WORK REQUEST:
There is one span to output from the data below: the lines starting at the line with "Given: Change the Edit access level dropdown" and ending at the line with "1266x729 pixels.". Output it exactly, ends included, nothing more.

RAW DATA:
--

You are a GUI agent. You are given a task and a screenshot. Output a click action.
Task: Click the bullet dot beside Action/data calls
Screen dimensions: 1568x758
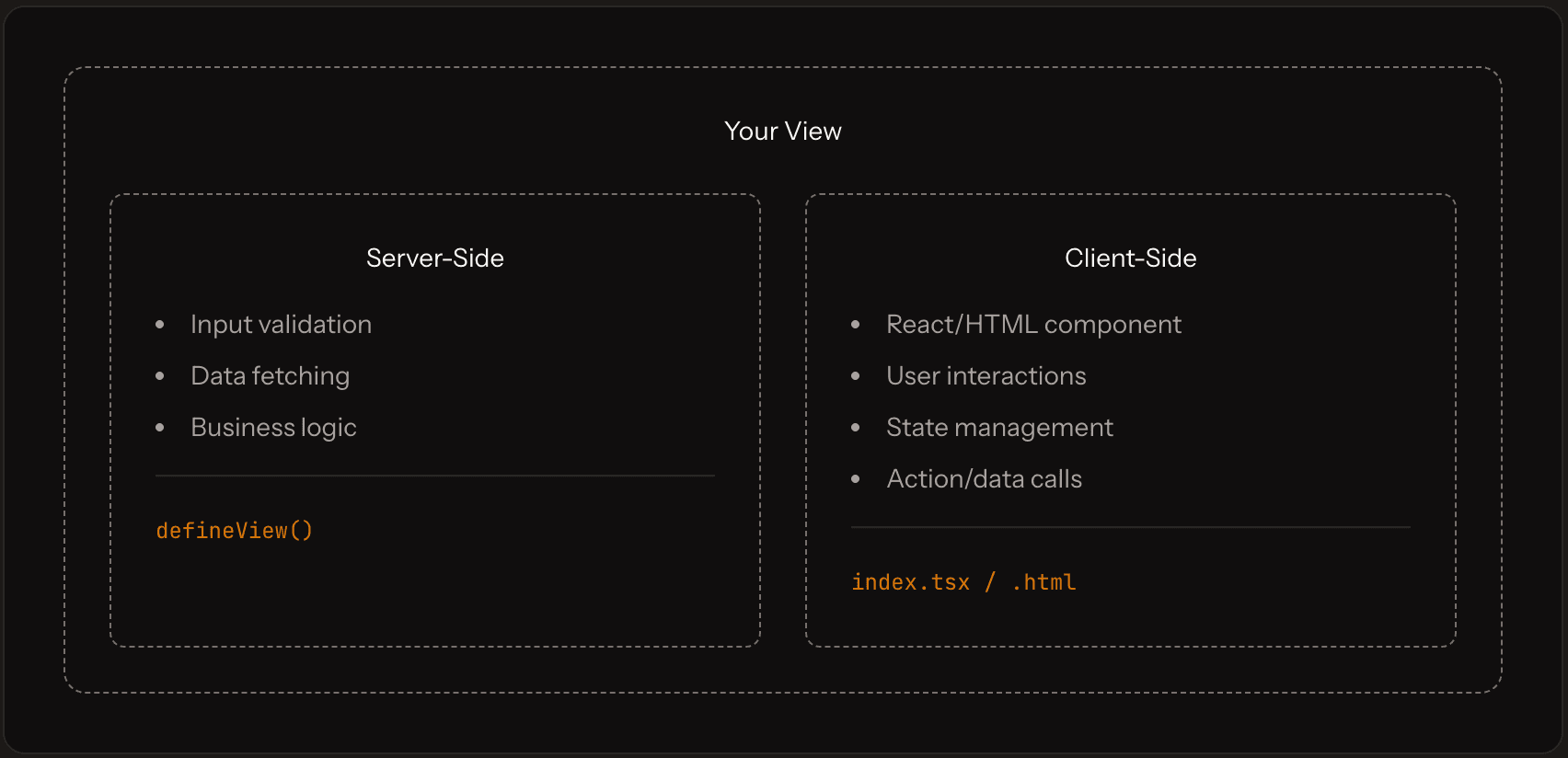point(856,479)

--

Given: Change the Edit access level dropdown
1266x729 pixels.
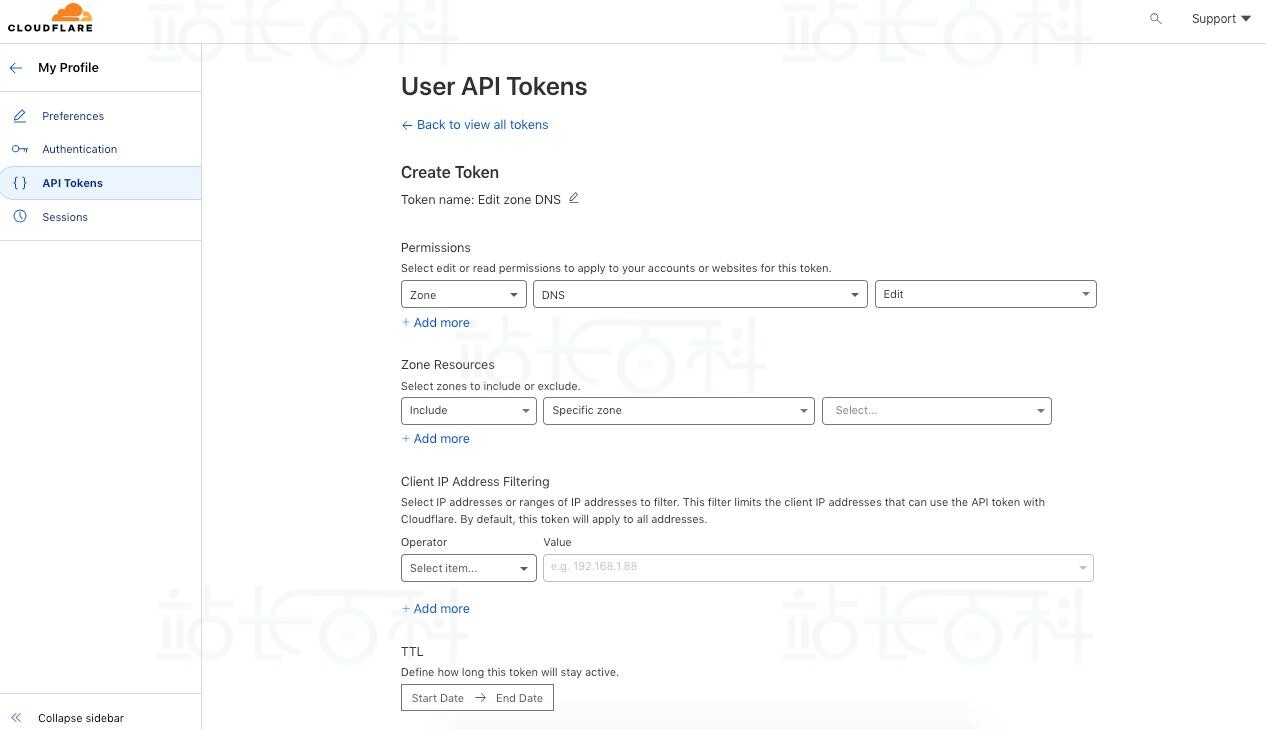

--

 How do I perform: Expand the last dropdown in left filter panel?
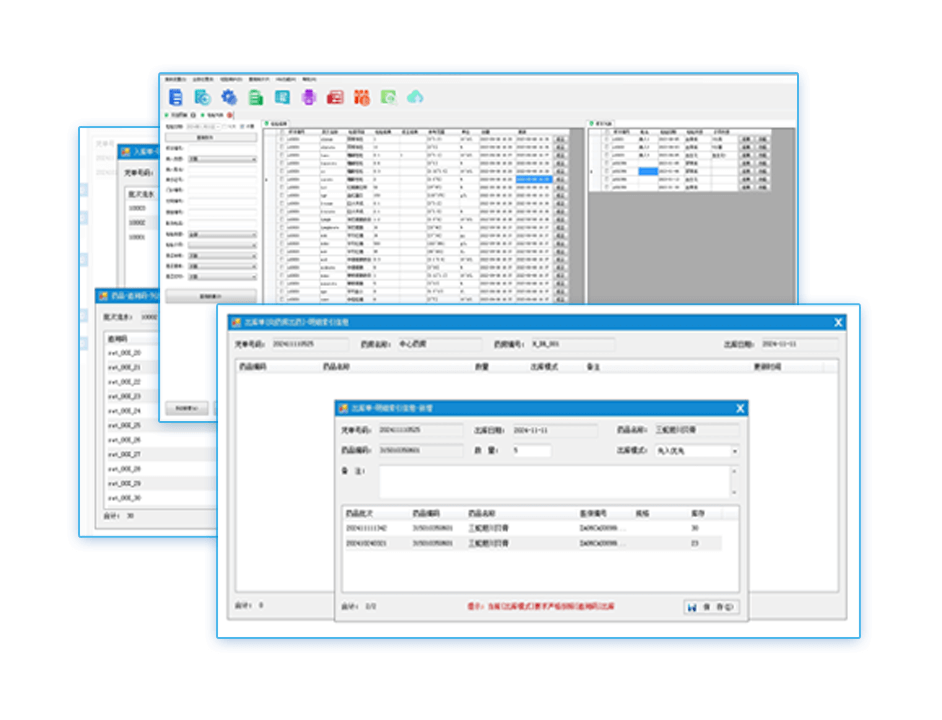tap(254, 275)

--

ANSWER TO THIS PROBLEM:
Given: Change the Edit access level dropdown
1266x729 pixels.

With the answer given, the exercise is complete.